Entre St. Paul y Diana


Acaban de terminar las obras de restauración a que se estaba sometiendo la Catedral de San Pablo, en Londres. Lo cual es la excusa perfecta para continuar, en cierta manera, el post sobre algunos lugares misteriosos de la capital británica.

Porque el gran templo de Inglaterra es uno de los mejores ejemplos del país en cuanto a cristianización de sitios paganos. Supongo que todo el mundo sabrá ya que era costumbre de la Iglesia adaptar la mitología sustituyendo personajes por santos o haciendo coincidir en el calendario sus fiestas con las celebraciones ancestrales. ¿Nadie se ha preguntado a quién diablos -con perdón- se le ocurriría poner una ermita en lo alto de un monte perdido o cómo llegó un dolmen a la cripta de alguna iglesia? Pues la respuesta es ésa: si no puedes vencer a tu enemigo únete a él; si la gente sigue aferrada a sus viejas tradiciones simplemente cámbiales el nombre y que sigan con ellas.

Bueno, pues no es necesario internarse en la Galicia profunda para encontrar ritos esotéricos y supersticiones. Como decía antes, los hay en pleno corazón de Londres, en el templo por excelencia de la Iglesia Anglicana, St. Paul: hasta bien entrado el siglo XX las mujeres tenían la costumbre de abrazar sus pilares para aumentar su fertilidad, por ejemplo.
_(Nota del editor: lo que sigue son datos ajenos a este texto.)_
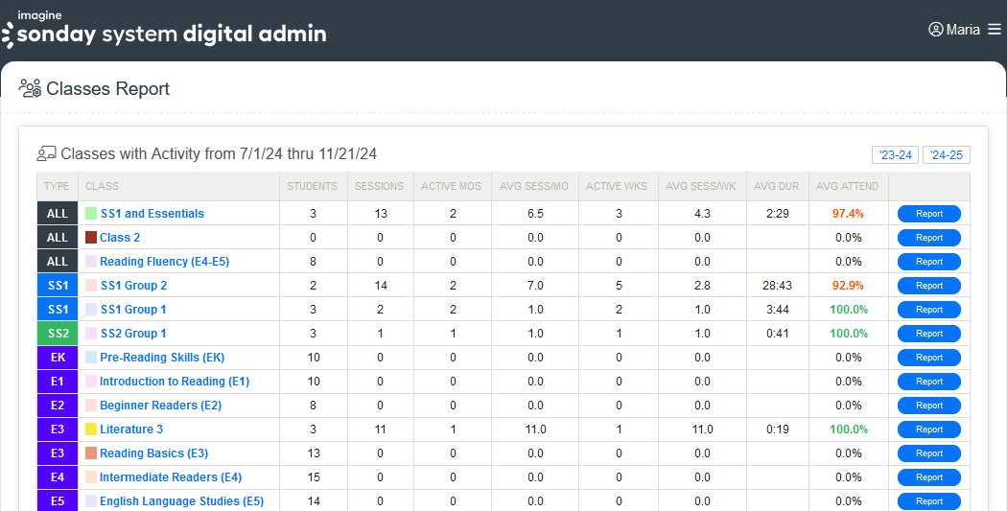The height and width of the screenshot is (511, 1007).
Task: Open the hamburger menu next to Maria
Action: [x=994, y=30]
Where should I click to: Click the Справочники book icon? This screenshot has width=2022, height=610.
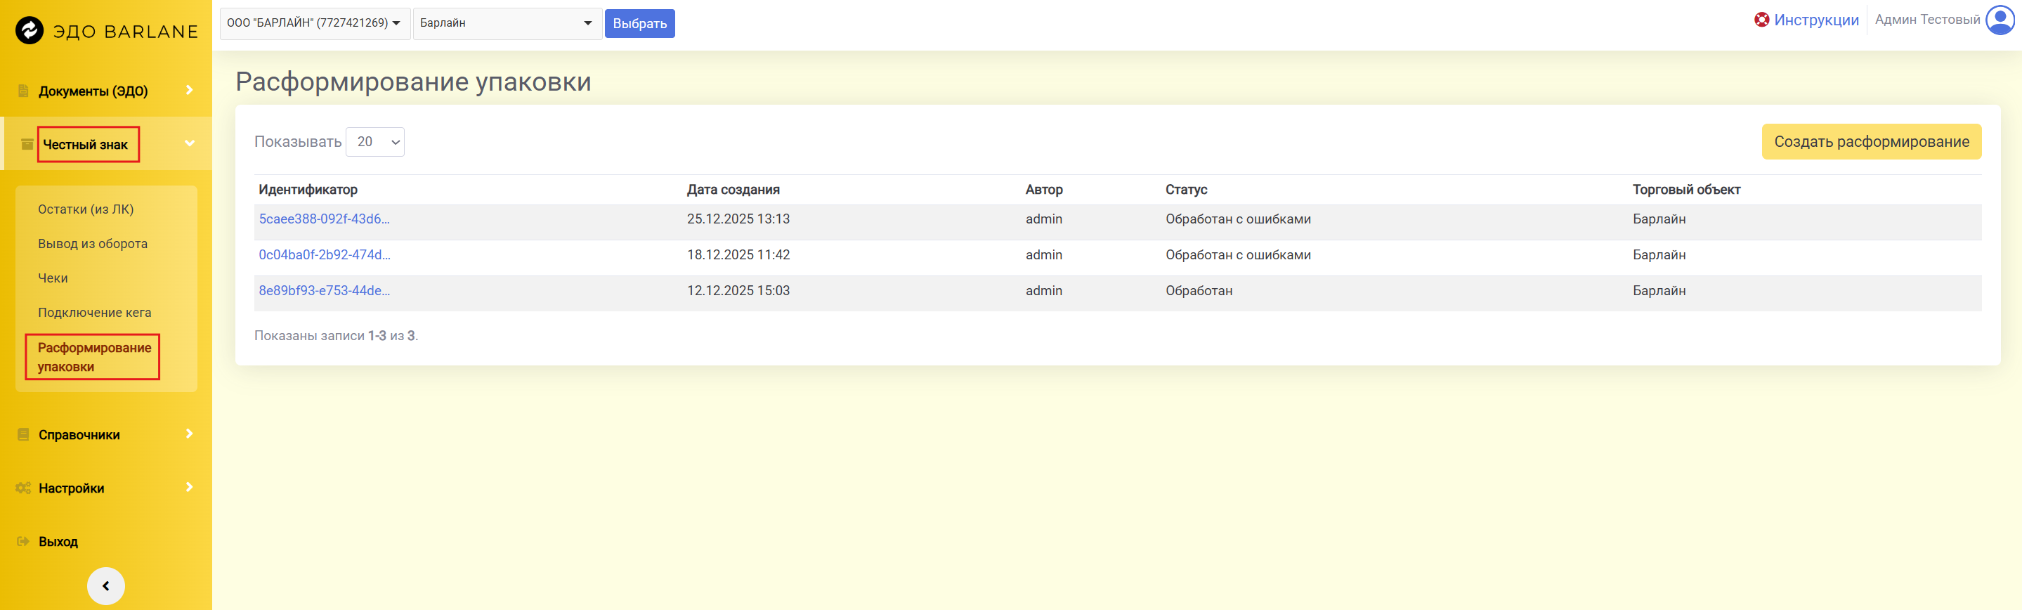click(24, 434)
Para entenderlo debe saberse un dato: la ciudad era uno de los centros más importantes de Britania del culto a la diosa Diana. Luego llegó el cristianismo pero tras la caída de Roma se recuperaron los ritos paganos y la Iglesia se desplazó a Canterbury. El lugar que hoy ocupa la catedral era originalmente la sede de un templo de Diana. Un tal Etelberto de Kent lo destruyó a principios del siglo VII d. C. para hacer una iglesia cristiana que luego sería devorada por un incendio en el año 1081, igual que su sucesora también acabaría calcinada en 1666. El famoso arquitecto Christopher Wren fue el encargado de erigir la catedral actual. Alrededor de la impresionante cúpula colocó cinco tramos de cadenas para doblegar el poder de la diosa.
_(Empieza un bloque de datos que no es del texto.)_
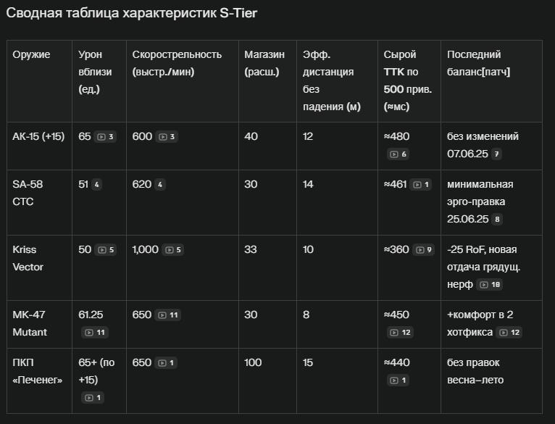Select the Kriss Vector weapon cell
555x424 pixels.
[x=39, y=267]
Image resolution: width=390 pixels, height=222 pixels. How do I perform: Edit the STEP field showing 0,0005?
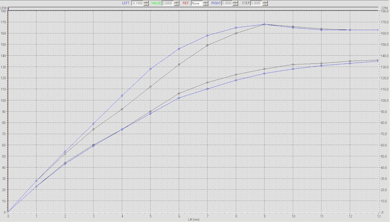click(256, 3)
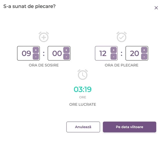Viewport: 165px width, 142px height.
Task: Click the arrival alarm clock plus icon
Action: [44, 37]
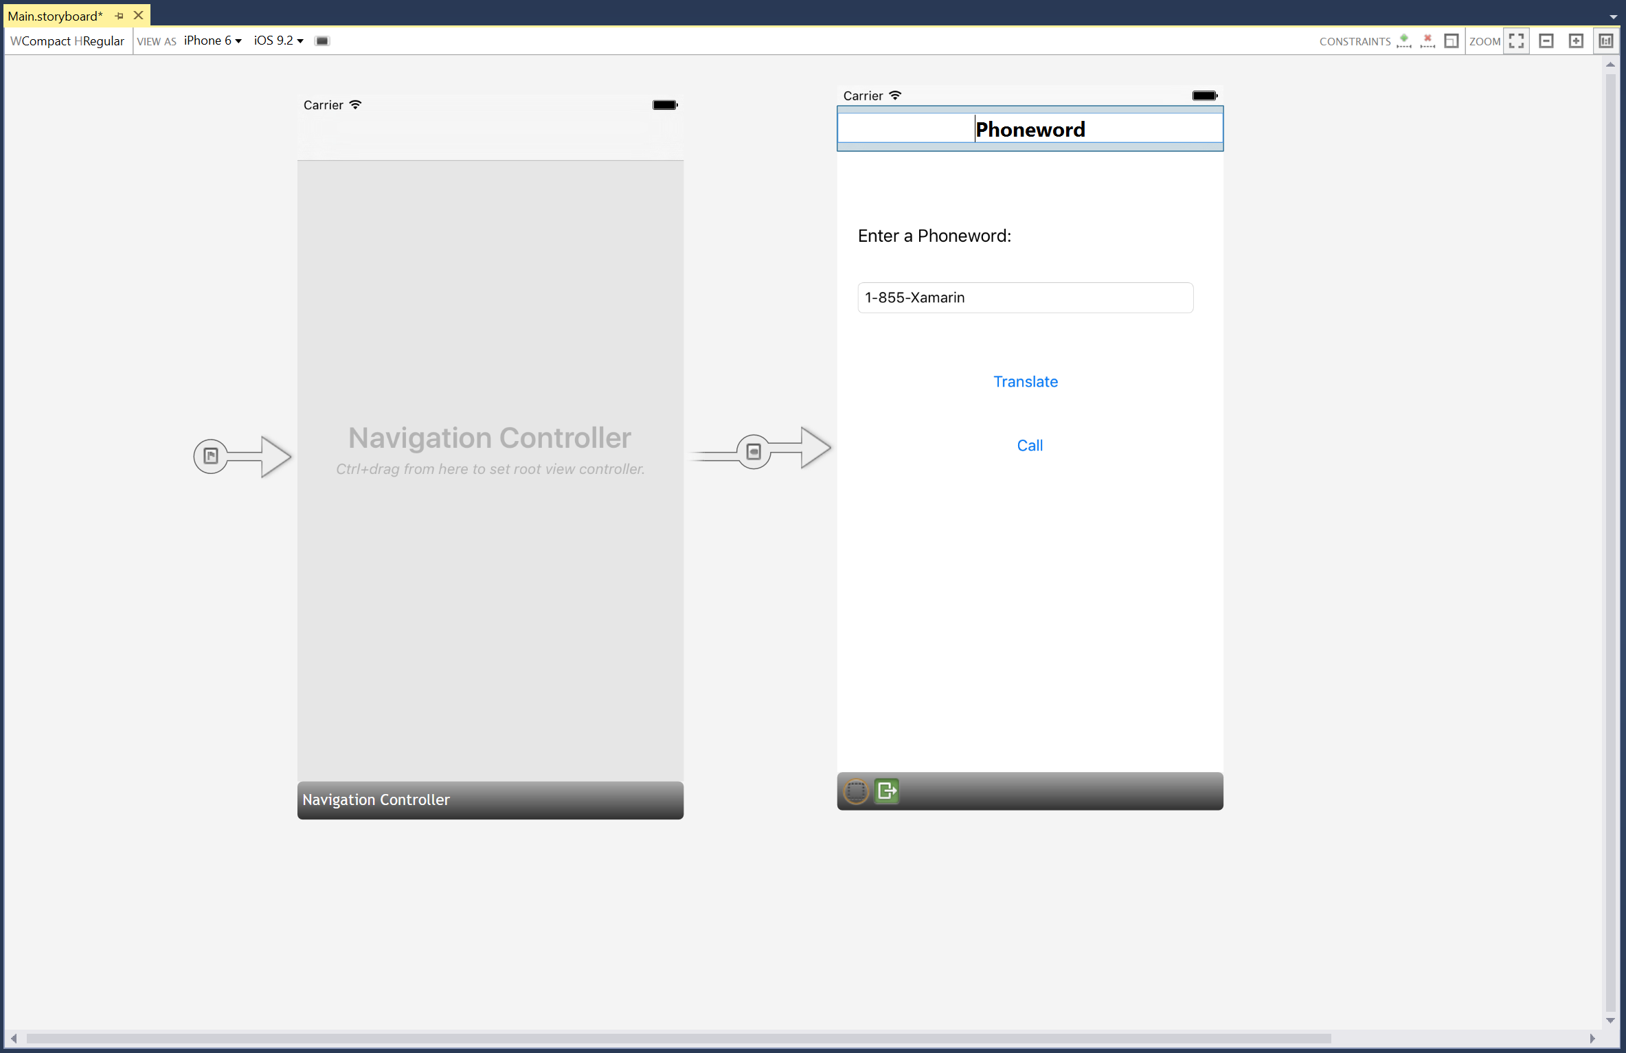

Ello no impidió que prosiguieran determinadas ceremonias de corte claramente pagano. Hay documentación del siglo XVI que relata el sacrificio de una cabra y un ciervo en el altar mayor, paseándose a continuación sus cabezas por las naves del templo mientras se hacían sonar cuernos, respondidos desde todos los barrios. La escena es inimaginable en la actualidad pero antaño las catedrales tenían usos más variados, acogiendo por ejemplo mercados e incluso paso de ganado por su interior.